INTRODUCTION: The pathogenesis of the recently described (1985) entity macular confluent progressive hypomelanosis in black subjects of mixed ethnic origin, also called creole dyschromia is unknown. Patients are generally black adults of mixed ethnic origin and present with hypopigmented maculae located asymmetrically in unexposed areas. The mechanism appears to be a phenotypic modification of produced melanosomes. The cases published to date do not provide clear epidemiological data. MATERIALS AND METHODS: We took histories and examined 511 patients in the French West Indies (Martinique) during systematic screening for leprosy.
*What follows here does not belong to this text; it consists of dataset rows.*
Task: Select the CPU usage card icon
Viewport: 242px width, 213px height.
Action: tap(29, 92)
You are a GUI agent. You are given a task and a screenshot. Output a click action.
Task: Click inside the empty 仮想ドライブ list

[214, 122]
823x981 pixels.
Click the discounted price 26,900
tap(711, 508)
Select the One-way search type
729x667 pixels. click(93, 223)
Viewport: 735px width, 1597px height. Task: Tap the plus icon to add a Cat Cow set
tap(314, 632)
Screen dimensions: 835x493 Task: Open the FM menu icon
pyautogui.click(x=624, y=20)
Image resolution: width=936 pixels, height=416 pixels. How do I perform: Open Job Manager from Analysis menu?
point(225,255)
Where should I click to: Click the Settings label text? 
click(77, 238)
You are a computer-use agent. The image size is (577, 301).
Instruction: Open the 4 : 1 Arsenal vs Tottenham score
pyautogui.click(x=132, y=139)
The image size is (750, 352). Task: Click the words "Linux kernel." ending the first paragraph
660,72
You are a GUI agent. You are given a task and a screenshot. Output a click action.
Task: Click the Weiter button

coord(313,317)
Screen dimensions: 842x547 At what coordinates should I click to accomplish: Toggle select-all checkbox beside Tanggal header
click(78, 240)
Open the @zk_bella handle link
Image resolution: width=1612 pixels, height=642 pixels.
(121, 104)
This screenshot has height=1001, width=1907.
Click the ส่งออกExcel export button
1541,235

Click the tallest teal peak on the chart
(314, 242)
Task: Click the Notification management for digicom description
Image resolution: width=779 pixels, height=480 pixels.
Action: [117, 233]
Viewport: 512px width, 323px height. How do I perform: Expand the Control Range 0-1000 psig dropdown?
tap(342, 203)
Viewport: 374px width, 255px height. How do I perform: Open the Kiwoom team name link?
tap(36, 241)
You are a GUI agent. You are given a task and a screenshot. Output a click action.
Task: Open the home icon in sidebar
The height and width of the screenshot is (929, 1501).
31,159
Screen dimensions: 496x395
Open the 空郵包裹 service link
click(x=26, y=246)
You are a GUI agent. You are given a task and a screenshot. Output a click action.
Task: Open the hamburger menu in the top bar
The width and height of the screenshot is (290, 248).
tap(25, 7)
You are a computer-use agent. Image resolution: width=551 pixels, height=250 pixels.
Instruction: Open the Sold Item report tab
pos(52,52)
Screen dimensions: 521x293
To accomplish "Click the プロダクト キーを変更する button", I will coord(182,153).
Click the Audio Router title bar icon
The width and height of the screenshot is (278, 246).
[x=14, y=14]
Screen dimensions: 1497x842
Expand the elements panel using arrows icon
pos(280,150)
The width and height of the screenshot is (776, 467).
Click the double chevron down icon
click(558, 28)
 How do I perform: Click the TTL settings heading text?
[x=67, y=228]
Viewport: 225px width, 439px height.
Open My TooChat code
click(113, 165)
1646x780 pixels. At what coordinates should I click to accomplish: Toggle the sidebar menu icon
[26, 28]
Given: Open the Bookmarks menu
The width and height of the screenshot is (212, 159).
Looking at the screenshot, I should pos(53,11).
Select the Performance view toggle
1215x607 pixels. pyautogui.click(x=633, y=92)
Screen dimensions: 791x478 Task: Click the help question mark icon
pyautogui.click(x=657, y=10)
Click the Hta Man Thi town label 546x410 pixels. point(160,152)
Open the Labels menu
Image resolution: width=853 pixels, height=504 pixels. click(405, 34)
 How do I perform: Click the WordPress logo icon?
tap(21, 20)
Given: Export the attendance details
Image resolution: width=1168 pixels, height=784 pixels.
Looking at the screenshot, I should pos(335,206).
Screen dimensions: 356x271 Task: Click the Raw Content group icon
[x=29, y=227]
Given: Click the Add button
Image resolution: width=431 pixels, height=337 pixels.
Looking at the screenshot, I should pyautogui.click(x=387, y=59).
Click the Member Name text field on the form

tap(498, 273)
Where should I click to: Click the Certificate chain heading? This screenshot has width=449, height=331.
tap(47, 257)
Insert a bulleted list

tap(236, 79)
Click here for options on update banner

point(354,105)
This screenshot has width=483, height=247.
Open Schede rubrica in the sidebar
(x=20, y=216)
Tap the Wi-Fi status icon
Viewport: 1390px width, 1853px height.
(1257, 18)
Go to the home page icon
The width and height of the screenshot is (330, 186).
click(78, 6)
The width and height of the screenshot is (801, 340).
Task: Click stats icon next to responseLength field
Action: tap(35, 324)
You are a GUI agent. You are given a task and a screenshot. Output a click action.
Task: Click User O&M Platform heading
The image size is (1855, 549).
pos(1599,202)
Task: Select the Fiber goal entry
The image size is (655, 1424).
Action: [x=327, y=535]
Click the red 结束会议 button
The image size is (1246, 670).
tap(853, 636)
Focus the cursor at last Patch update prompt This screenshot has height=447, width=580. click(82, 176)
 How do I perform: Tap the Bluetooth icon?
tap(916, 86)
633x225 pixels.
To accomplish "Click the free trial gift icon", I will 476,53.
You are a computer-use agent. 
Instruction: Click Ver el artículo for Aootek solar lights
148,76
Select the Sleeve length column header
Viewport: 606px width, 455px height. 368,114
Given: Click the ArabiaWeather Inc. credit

Observations included presence or absence of creole dyschromia, the intensity of the depigmentation. History reports included chronology of the lesions and factors affecting disease course. RESULTS: One-hundred twenty-one cases of dyschromia were identified, often with few clinical signs. Creole dyschromia was found in one-third of the examined subjects between the age of 17 and 48 years and appeared to be more exception outside this age range. More men than women were found to have the disease and the duration of the clinical course was about 25 years. Clearer skin appeared to be more sensitive and only responded to intermittent exposure to sun. DISCUSSION: Due to the fact that the examination was mandatory, it was possible to identify a large number of cases unknown to dermatologists and sometimes to the subject himself. The clinical description corresponded to those given in the literature, but the higher frequency in males, the duration of the clinical course and the sensitivity of clearer skin appear to have been unreported to date.